J’ai contacté à ce sujet le CAIT de St Laurent qui met lourdement en cause le fonctionnement de l’équipe d’Apatou ……affaire à suivre !


Veuillez croire, Monsieur le directeur, à mes sentiments respectueux.

Globalement, je dois reconnaître qu’on passe trop de temps à pester contre des gens qui vivent ici et se disent « cause toujours, tu sera parti dans deux ou trois ans comme tous les blancs depuis toujours, fait ta petite crise, mais ne t’épuise pas trop, ça nous fait du mal de te voir comme ça ! »Ils ont entièrement raison, nous finissons par avoir des comportements totalement névrotiques en voulant adapter de force des schémas administratifs et culturels qui n’ont aucun sens ici. Ils sont bien plus sains d’esprit que nous ! J’avais déjà constaté en Afrique l’absence de nos comportements névrotiques dans des contextes pour eux de grande misère. On imagine ici où la misère n’existe pas, chez des personnes protégées par les prestations sociales diverses ou mieux une rente de situation comme mon équipe de « zozos » assis sur leur pirogue dès 6h 30 du matin face au fleuve et qui devisent patiemment et souvent bruyamment en attendant que la matinée passe, disparaissent avant 13h ou beaucoup plus tôt en période de coupe du monde.

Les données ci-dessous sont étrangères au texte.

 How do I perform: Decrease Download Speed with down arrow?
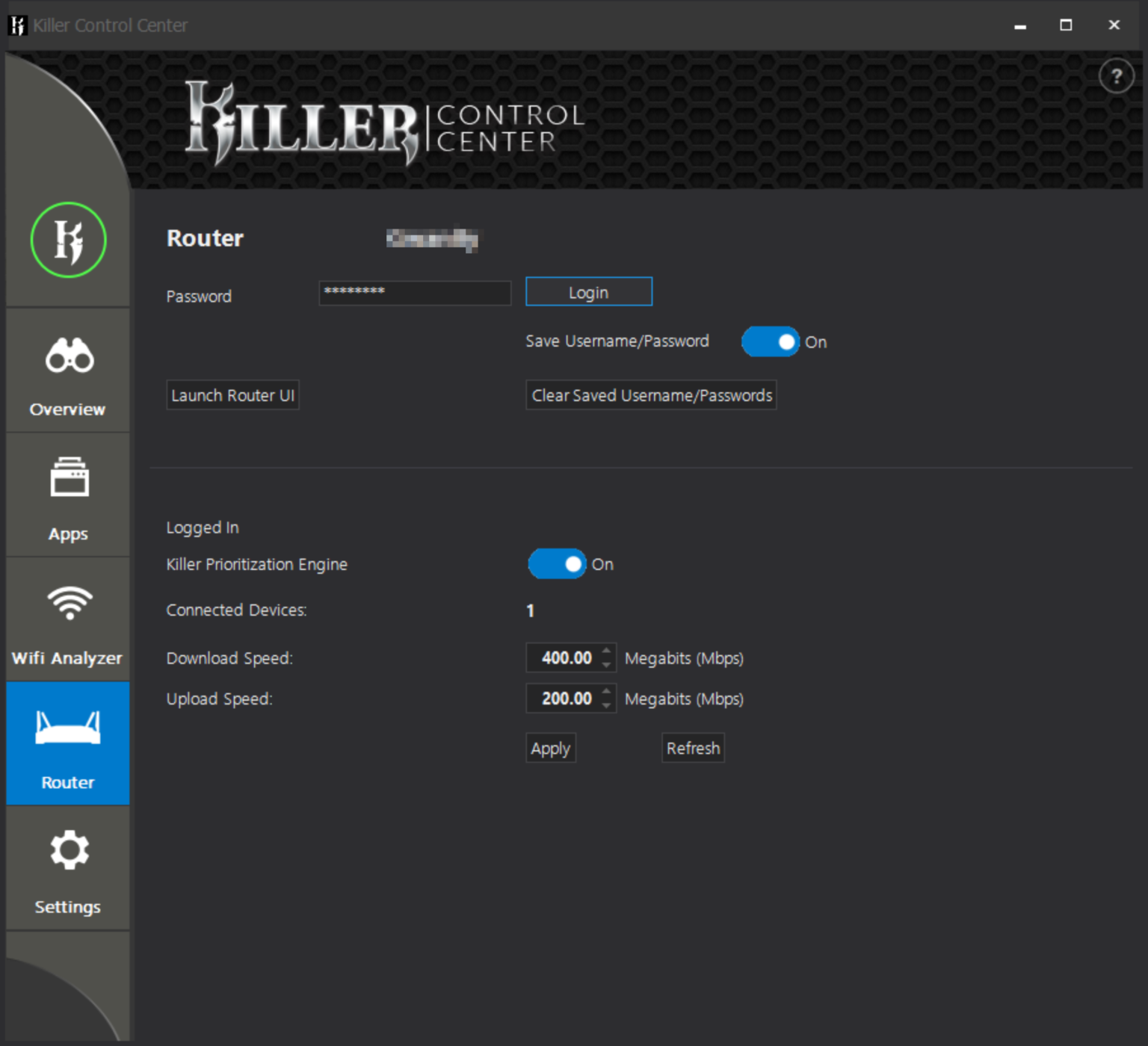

Il y a donc beaucoup de positif pour moi, un nouveau métier, de nouvelles relations, une nouvelle langue que j’utilise (Taki taki, ou mieux Bushi tongo, en fait c’est du Sranan tongo : lingua franca du surinam avec un peu de cette langue et l’anglais on vit très facilement au surinam)
Nicole a su aussi établir des relations , mais certains jours c’est assez difficile , elle n’a pas la stimulation professionnelle , elle s’occupe de notre petite maison en bois sur pilotis derrière le centre de soins et la pirogue banc de l’équipe logistique , elle fait une cuisine remarquable et adapté à tout ce que l’on trouve ici , elle fait même seule le marché à St Laurent ( presque quatre heures de pirogue pour revenir la semaine dernière à cause d’arrêts multiples et intempestifs , de chargements de tôles et de sacs de ciments…..).
Reste la forêt pas loin heureusement, mais autant je m’y sent immensément bien lorsque j’y suis seul hors des chemins et des sentiers, dans l’obscurité du sous bois éternellement tapissé de feuilles mortes, libre à la déambulation à condition de garder de bons repères….autant elle craint pour moi une fin effroyable !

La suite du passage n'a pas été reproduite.